私が作業療法士の養成校で最初に教わったことは、「臨床・教育・研究の3本柱が大切である」ということでした。当時は、まだ日本に作業療法士が誕生して20年ほどであり、臨床が主で研究はこれからだったように覚えています。
恩師からは、ことあるごとに、この3本柱の重要性を言われました。そのためか、病院に勤め始めすぐに、臨床の場で“疑問”に思ったことを“解決”するための「研究」が始まりました。患者さんからデータを取っては、学会発表をする、そんな「臨床と研究」が始まりました。またそれと同時に、後輩の育成も重要で、臨床実習指導者となり臨床の場で「教育」も行うようになりました。
その時はじめて、恩師が日頃言っていた「臨床・教育・研究の3本柱」の意味が分かるようになり、臨床の場で働くことの重要性をつくづく感じました。
以前の研究(臨床の場)は、患者さんのことを中心に展開していましたが、教員になってからは、学生教育で“疑問”に思ったことを“解決”するための「研究」が主となりました。“実技系演習科目の学び方”や“学び合いの教育方法”などから始まり、最近では、学生が臨床の場で感じる“急性ストレスについて”研究しています。
ストレスという概念は、もともと工学領域の用語でしたが、20世紀初頭にWalter B Cannon が、現在のストレスと同じ概念を医学的に用いました。一方Hans Selyeが最初にストレス学説を唱えました。それは、HPA系(視床下部―下垂体―副腎皮質系)とSAM系(交感神経―副腎髄質系)と免疫系システムの発見です。こうして今では、みなさんが日頃使っている用語として定着しています。
急性ストレスは、動物実験や人体実験によって、心理学的、生理学的、生化学的、遺伝学的メカニズムなどが徐々に分かってきています。
現在は、唾液から放出される生化学物質(バイオマーカー)を採取し分析し、ストレスの度合いを測ることができます。

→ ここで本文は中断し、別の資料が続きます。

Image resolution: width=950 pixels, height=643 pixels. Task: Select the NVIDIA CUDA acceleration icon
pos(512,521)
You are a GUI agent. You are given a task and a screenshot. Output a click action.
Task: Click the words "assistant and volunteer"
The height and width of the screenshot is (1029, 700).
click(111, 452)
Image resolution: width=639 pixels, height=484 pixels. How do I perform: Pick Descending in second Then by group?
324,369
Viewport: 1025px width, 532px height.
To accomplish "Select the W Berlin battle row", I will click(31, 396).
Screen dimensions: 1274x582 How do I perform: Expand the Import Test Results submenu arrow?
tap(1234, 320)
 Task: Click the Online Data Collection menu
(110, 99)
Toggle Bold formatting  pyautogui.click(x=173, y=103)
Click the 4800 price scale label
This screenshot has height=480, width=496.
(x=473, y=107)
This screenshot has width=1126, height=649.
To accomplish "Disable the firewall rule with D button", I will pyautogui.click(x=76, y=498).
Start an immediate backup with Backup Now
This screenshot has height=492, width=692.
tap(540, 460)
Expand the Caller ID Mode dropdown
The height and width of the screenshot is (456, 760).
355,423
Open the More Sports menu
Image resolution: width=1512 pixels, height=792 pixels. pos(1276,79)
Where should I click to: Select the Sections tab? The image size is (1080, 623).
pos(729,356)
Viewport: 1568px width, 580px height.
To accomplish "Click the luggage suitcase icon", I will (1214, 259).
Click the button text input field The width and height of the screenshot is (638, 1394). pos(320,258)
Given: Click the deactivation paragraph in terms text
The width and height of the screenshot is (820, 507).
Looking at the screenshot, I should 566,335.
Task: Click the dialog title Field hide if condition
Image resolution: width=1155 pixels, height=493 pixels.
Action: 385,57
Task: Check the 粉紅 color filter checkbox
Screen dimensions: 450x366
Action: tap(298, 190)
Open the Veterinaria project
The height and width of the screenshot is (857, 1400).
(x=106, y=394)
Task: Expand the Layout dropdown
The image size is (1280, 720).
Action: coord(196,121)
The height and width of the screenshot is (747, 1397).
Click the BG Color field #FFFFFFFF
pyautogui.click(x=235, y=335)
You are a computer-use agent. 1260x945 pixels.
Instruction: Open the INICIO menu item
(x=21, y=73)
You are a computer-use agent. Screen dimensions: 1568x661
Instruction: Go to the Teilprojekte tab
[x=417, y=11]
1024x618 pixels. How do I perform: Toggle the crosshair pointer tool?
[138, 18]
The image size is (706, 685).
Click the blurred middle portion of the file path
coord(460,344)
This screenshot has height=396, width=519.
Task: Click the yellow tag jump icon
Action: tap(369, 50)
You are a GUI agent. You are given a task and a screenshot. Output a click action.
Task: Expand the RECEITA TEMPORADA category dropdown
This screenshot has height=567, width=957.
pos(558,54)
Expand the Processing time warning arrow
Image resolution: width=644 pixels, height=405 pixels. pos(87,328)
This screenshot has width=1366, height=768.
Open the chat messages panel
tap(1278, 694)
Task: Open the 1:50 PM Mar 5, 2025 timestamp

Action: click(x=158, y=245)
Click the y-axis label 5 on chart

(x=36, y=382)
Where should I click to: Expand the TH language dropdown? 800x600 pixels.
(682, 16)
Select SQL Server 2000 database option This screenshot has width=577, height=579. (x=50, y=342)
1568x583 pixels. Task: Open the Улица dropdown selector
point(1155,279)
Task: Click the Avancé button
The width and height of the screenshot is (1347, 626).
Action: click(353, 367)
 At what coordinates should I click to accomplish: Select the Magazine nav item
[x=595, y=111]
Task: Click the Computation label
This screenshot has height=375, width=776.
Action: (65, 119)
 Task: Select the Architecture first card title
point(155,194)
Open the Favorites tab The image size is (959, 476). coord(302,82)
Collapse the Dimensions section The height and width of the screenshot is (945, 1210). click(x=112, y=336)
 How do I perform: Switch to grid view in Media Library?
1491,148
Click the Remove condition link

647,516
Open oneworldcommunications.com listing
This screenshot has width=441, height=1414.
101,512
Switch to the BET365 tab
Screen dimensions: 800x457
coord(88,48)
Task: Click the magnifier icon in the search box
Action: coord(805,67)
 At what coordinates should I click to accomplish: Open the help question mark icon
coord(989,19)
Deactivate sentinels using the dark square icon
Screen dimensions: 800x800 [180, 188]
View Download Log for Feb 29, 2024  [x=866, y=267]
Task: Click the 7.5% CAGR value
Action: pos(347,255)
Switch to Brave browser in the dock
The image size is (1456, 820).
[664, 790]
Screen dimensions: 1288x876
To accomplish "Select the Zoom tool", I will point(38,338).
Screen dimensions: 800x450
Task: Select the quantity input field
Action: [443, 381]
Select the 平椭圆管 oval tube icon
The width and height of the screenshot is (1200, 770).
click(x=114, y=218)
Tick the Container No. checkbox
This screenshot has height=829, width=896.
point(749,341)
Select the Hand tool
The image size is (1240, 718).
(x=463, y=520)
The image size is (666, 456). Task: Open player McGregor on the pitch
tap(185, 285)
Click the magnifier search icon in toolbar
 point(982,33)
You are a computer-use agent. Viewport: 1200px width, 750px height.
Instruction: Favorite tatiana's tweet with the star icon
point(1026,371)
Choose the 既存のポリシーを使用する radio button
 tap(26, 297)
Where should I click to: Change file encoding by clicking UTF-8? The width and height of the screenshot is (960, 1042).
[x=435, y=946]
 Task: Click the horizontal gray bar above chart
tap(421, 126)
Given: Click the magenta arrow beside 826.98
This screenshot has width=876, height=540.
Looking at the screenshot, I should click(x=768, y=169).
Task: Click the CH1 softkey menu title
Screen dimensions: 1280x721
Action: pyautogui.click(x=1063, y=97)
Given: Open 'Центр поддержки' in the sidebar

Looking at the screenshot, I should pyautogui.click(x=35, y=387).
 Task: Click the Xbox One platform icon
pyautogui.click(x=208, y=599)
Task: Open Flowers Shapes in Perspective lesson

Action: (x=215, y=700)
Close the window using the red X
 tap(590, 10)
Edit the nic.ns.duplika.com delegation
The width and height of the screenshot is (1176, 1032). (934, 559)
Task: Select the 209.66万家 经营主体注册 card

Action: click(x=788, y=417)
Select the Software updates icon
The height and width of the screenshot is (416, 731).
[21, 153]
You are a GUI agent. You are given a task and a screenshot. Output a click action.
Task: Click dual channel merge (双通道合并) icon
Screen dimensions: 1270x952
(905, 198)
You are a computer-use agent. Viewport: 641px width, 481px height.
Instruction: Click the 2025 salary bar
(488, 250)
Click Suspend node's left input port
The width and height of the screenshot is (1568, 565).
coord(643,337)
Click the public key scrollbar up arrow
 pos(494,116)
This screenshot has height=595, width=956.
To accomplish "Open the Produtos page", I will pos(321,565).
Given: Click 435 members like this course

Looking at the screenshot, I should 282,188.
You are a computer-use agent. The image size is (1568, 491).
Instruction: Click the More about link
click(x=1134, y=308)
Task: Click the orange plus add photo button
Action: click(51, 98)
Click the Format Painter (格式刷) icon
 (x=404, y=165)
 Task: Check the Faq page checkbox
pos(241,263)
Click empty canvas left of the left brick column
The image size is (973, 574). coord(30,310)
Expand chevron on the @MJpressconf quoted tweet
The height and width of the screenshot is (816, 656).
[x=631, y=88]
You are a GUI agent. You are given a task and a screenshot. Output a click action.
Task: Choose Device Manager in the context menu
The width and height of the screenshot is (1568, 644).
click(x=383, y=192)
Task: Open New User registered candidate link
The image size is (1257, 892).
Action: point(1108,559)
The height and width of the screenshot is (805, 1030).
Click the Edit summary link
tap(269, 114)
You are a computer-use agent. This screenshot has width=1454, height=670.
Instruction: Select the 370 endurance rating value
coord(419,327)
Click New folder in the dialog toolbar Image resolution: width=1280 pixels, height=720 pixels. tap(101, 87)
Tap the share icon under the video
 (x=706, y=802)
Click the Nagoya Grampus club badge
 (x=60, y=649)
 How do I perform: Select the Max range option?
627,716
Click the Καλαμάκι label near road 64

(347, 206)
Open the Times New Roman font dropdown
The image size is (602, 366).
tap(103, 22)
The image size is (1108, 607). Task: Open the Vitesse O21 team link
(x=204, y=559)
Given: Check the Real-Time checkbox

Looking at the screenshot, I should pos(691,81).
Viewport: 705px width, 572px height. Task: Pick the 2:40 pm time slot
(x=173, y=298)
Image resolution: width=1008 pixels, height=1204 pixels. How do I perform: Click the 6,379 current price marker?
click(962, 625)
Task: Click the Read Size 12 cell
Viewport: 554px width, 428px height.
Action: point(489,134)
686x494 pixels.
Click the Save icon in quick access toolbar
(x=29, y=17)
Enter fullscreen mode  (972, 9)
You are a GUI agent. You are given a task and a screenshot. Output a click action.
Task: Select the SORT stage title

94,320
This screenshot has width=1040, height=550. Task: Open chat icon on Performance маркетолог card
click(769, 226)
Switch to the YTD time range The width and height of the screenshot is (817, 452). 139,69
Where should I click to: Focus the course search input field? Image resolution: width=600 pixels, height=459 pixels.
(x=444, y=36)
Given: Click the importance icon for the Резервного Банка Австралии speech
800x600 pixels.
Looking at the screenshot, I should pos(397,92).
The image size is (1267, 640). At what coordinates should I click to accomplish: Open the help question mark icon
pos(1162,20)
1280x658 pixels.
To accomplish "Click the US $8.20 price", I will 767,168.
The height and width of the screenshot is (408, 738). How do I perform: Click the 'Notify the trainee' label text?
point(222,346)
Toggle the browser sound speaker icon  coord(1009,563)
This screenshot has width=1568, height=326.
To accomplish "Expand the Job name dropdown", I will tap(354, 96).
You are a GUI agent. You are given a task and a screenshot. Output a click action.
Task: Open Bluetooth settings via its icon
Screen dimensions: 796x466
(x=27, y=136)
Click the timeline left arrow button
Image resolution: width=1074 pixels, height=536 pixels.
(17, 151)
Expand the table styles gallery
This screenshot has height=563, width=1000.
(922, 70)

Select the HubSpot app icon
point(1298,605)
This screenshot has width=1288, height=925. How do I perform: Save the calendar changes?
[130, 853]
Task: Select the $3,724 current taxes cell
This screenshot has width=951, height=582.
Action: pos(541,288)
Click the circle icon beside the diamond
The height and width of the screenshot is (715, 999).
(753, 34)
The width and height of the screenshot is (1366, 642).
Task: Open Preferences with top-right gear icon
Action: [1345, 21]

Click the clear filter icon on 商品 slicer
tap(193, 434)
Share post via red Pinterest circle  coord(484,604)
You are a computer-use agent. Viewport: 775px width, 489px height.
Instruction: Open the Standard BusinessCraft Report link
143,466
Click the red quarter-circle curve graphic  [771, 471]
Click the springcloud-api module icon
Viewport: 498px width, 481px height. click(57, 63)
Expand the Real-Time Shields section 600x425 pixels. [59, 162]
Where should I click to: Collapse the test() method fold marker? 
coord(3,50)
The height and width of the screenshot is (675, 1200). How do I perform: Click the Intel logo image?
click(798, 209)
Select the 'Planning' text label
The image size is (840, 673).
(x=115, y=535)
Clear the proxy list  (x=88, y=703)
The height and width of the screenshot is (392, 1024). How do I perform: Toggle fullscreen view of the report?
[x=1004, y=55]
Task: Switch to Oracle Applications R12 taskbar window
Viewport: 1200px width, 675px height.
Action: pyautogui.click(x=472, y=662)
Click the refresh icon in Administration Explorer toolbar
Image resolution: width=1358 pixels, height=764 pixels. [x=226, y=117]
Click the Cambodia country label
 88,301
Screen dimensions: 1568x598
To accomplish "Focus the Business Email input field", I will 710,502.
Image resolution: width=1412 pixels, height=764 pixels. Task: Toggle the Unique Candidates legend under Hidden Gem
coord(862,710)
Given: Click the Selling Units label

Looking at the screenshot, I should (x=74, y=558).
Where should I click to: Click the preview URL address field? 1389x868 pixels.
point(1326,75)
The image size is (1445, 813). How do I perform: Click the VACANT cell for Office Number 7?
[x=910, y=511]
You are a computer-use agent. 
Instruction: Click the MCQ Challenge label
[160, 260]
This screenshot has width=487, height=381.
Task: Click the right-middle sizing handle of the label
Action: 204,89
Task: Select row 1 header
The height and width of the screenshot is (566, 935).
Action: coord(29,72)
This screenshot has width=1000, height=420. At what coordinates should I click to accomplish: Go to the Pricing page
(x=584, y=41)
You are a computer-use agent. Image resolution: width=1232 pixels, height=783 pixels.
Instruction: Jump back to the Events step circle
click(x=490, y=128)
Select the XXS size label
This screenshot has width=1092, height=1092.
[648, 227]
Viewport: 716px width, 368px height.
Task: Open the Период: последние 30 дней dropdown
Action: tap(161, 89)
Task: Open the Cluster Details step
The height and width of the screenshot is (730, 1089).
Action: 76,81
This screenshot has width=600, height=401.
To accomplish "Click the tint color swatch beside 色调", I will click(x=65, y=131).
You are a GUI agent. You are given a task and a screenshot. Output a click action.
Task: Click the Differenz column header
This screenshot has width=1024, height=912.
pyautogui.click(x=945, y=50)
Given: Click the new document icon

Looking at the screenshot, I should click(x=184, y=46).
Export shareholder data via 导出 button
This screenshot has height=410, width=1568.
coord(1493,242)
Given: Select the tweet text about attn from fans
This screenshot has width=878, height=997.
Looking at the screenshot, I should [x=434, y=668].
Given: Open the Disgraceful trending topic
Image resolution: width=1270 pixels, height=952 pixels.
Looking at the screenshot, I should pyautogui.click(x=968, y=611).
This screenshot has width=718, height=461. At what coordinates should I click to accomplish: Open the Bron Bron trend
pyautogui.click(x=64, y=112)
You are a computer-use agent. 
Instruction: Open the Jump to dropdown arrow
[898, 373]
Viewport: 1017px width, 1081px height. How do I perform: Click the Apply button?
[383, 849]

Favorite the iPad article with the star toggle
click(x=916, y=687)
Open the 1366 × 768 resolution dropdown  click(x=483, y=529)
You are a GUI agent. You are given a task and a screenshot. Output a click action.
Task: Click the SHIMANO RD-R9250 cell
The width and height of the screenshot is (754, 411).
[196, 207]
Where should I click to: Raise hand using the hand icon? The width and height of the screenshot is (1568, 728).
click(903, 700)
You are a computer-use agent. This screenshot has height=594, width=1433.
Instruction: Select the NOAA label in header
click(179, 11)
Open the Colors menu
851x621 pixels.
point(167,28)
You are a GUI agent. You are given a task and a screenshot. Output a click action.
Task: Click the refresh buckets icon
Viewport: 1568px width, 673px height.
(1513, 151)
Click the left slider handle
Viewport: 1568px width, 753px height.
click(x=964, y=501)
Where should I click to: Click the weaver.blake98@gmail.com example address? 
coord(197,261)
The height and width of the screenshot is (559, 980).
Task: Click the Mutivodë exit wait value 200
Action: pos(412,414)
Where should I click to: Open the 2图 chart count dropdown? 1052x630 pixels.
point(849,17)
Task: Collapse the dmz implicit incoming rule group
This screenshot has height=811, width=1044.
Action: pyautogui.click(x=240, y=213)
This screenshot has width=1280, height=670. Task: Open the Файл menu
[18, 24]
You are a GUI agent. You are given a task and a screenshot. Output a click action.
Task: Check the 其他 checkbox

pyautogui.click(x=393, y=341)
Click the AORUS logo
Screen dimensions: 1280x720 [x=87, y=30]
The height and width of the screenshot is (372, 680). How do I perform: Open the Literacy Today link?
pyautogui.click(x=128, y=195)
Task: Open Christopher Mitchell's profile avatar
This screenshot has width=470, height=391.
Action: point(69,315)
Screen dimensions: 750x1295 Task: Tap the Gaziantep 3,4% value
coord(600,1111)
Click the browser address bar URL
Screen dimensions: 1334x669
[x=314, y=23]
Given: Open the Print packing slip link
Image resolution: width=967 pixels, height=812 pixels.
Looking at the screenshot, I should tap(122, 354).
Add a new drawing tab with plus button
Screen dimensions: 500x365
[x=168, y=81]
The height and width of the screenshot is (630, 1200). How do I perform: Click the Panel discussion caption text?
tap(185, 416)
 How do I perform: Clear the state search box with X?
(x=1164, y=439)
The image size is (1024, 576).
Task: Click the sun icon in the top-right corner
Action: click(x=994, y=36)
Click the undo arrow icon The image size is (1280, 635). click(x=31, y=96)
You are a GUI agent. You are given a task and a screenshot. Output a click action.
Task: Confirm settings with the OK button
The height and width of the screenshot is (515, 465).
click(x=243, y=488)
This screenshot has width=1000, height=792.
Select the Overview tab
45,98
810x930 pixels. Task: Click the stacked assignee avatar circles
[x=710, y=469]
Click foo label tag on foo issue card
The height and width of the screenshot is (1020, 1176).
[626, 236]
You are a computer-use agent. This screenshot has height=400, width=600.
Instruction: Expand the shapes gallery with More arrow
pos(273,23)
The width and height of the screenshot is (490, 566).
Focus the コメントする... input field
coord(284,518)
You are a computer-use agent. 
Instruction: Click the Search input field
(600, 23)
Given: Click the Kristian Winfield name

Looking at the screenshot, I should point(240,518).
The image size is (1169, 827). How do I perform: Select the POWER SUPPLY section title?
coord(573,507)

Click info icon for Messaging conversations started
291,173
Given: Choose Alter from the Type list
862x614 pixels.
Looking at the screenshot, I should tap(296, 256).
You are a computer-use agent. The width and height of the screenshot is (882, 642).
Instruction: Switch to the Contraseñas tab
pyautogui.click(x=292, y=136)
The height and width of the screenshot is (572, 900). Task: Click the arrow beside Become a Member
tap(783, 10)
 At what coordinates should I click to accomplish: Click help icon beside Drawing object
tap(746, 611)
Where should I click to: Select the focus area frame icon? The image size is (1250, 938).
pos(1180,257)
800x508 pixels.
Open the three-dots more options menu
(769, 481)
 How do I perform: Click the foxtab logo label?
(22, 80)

私は、学生さん達が臨床実習で感じるストレスを、これらを用いて測定し、「少しでもストレスの軽減につながる対処方法がないか」と考えています。学生さんとの関わりの中で、この急性ストレスの対処方法に興味を持ちました。この対処方法が、広く社会の中で人々が感じているストレスを、少しでも軽減できる方法へと繋げていけることができればと考えています。
急性ストレスから慢性ストレスに移行する過程や慢性ストレスの対処方法など、ストレスひとつとっても研究する課題は多いです。
先人が行ってきた研究(先行研究)からバトンを受け、一つ一つの研究を積み重ね、少しでも新たな発見につながればと考え地道に行っています。